● Document:
# 24 hour short ribs



## murraysmokin (Jan 29, 2017)

In each bag I put one short rib seasoned with salt & pepper, sprig of rosemary, crushed clove of garlic, tbs tomato paste, & a slpash of red wine.  Sealed the bags up & in the sous vide for 24 hrs. at 180...steained the cooking liquid skimmed the fat & reduced finished w/ salt & pepper & a splash of balsamic vinegar.   Put the short ribs in pan & about 10 minutes under the broiler.

Holy goodness.













20170128_163715.jpg



__ murraysmokin
__ Jan 29, 2017


















20170129_165226.jpg



__ murraysmokin
__ Jan 29, 2017


















20170129_165448.jpg



__ murraysmokin
__ Jan 29, 2017


----------



## bellaru (Jan 29, 2017)

Holy goodness indeed!
Looks great, nice work


----------



## murraysmokin (Jan 29, 2017)

Bellaru said:


> Holy goodness indeed!
> Looks great, nice work



Thanks that long cook on these was crazy, buttery melt in your mouth.


----------



## chopsaw (Jan 29, 2017)

Looks good . How was the texture of the meat ?


----------



## murraysmokin (Jan 29, 2017)

chopsaw said:


> Looks good . How was the texture of the meat ?



The texture was great really tender almost buttery with the marbling in there...will def be done again.


----------



## SmokinAl (Jan 30, 2017)

About all I can say is WOW!

They look delicious!

Al


----------



## murraysmokin (Jan 30, 2017)

SmokinAl said:


> About all I can say is WOW!

● Material provided:
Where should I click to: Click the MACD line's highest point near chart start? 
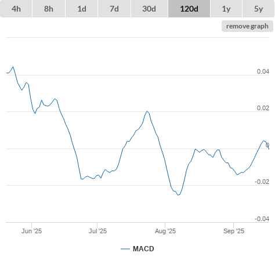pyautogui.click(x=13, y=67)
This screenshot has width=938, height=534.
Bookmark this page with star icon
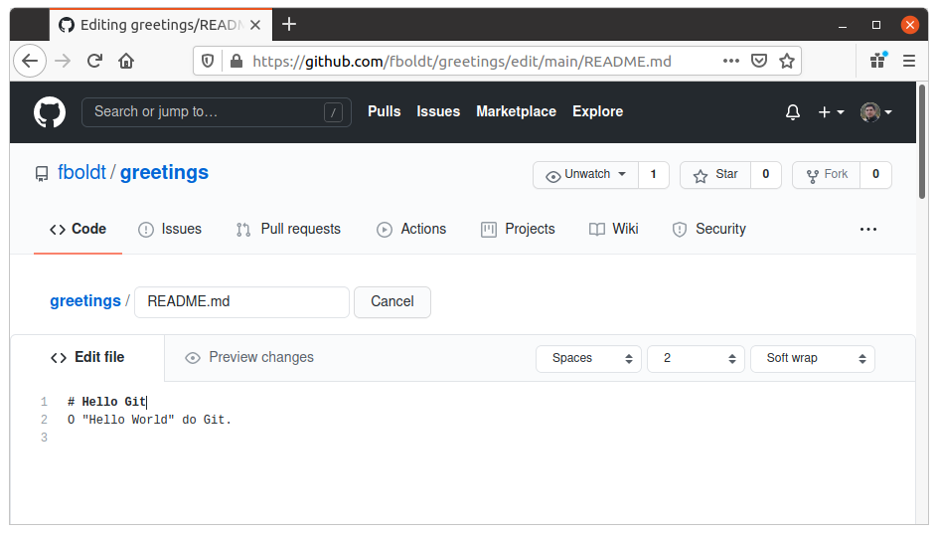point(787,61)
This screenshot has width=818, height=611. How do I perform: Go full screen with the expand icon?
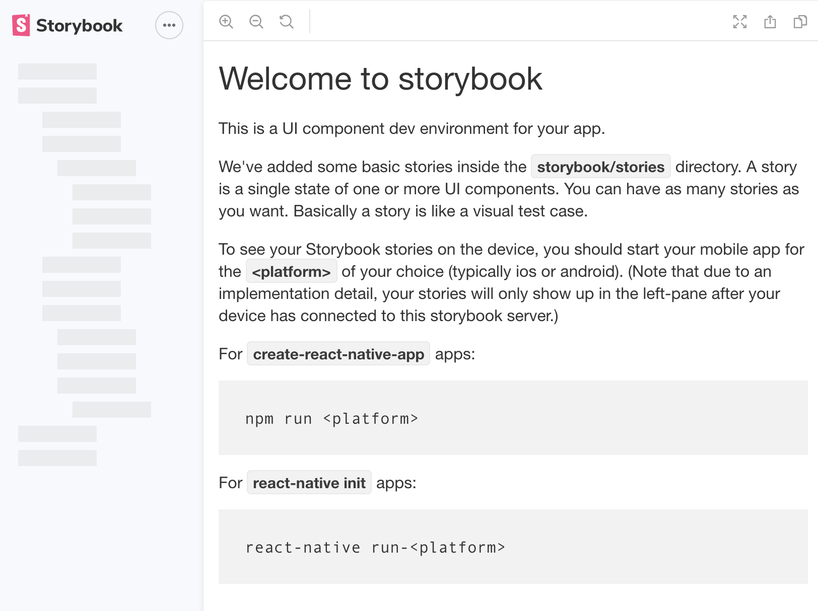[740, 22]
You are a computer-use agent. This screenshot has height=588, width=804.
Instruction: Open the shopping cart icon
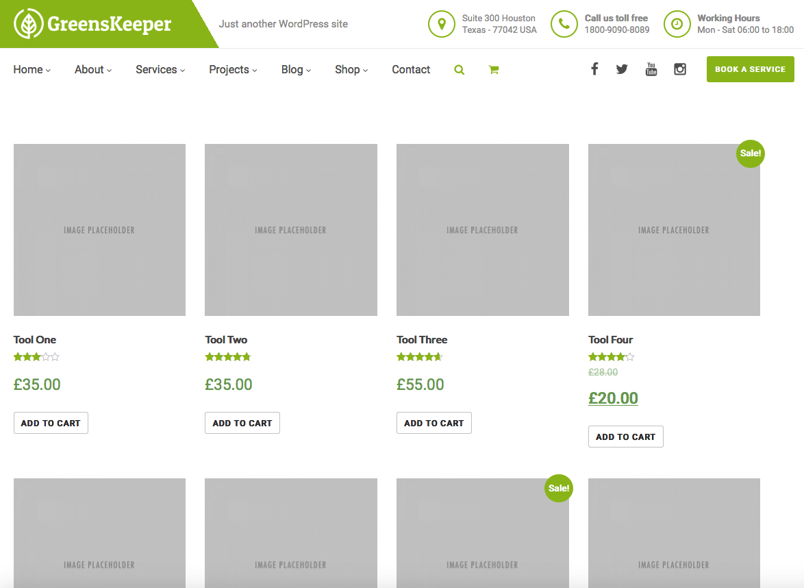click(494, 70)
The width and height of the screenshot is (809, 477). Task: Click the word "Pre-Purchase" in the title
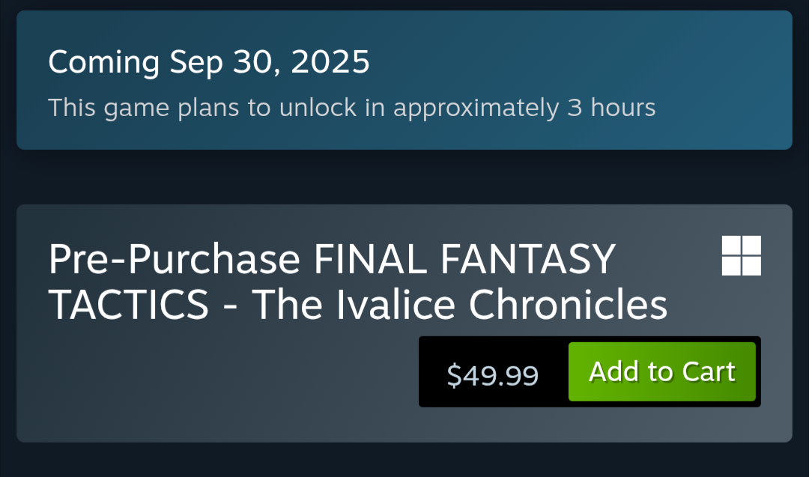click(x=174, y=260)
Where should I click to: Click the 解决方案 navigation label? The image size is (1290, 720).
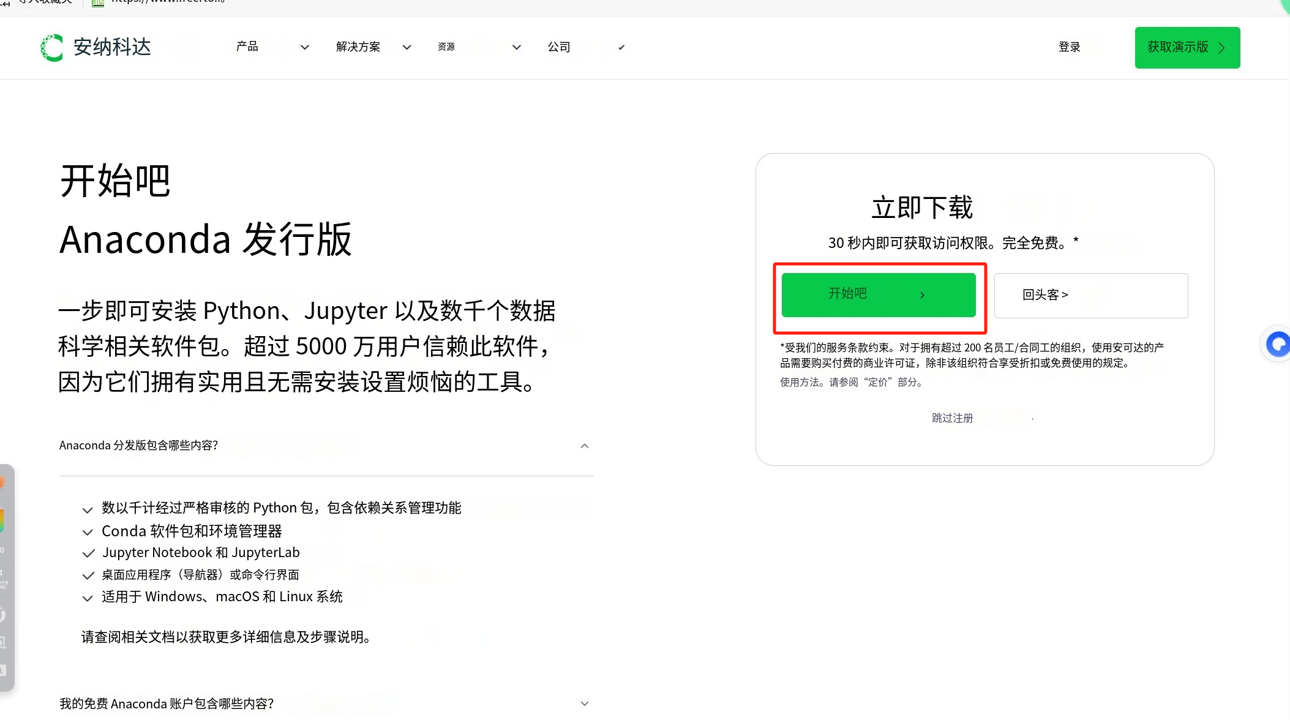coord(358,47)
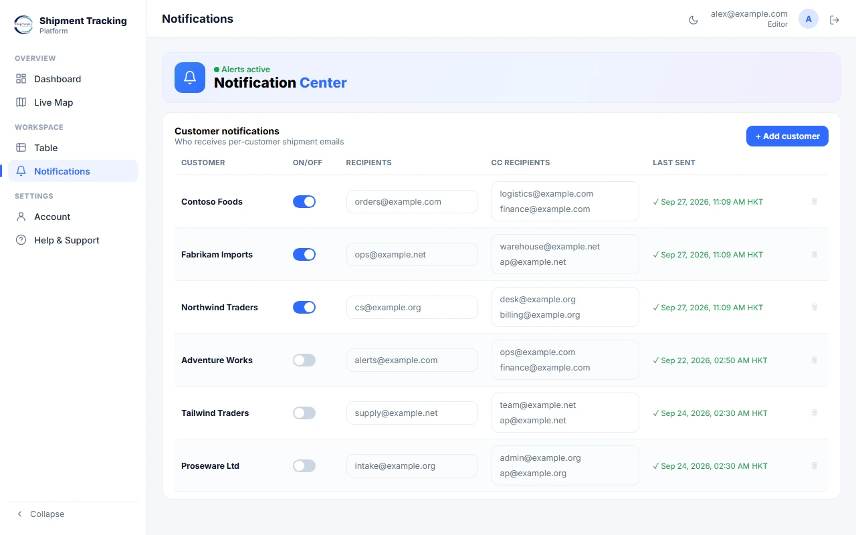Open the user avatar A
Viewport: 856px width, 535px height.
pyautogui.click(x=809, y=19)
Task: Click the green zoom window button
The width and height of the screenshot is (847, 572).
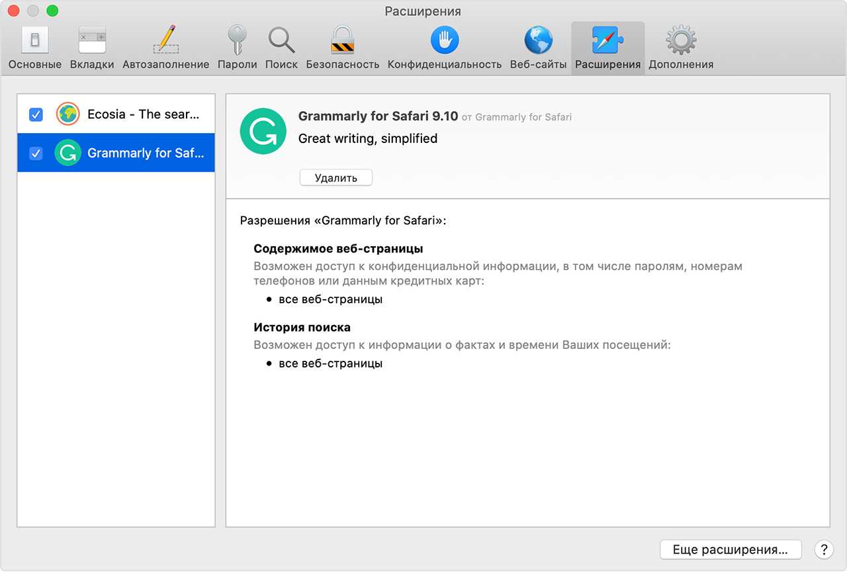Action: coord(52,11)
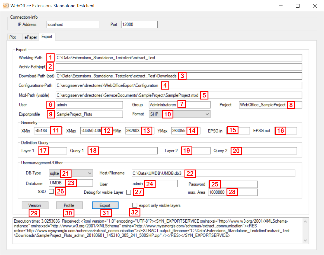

● Problem set:
[1] According to the short ribs thread, about how long were the short ribs kept under the broiler?
[2] Reproduce word for word the passage of the short ribs thread from "In each bag" up to and including "under the broiler.".
[3] Supply the next part of the short ribs thread, starting after its last line.

● Answer list:
[1] About 10 minutes.

[2]
In each bag I put one short rib seasoned with salt & pepper, sprig of rosemary, crushed clove of garlic, tbs tomato paste, & a slpash of red wine.  Sealed the bags up & in the sous vide for 24 hrs. at 180...steained the cooking liquid skimmed the fat & reduced finished w/ salt & pepper & a splash of balsamic vinegar.   Put the short ribs in pan & about 10 minutes under the broiler.

[3]
> 
> They look delicious!
> 
> Al



Thanks Al they really did turn out good.


----------



## dirtsailor2003 (Jan 30, 2017)

Looks tasty! I have some beef ribs I have been thinking about doing. Not sure I'll Sous Vide them though.


----------



## murraysmokin (Jan 30, 2017)

dirtsailor2003 said:


> Looks tasty! I have some beef ribs I have been thinking about doing. Not sure I'll Sous Vide them though.



DS...i would normally braise them in the dutch oven but wanted to give this a go & am glad i did they were very good.  The juice made for a great reduction sauce.


----------



## smokeymose (Jan 31, 2017)

I keep lingering over the short ribs at the grocery. You've convinced me me to pick some up next time!


----------



## murraysmokin (Jan 31, 2017)

SmokeyMose said:


> I keep lingering over the short ribs at the grocery. You've convinced me me to pick some up next time!



Heck yeah these were on sale couldnt go wrong.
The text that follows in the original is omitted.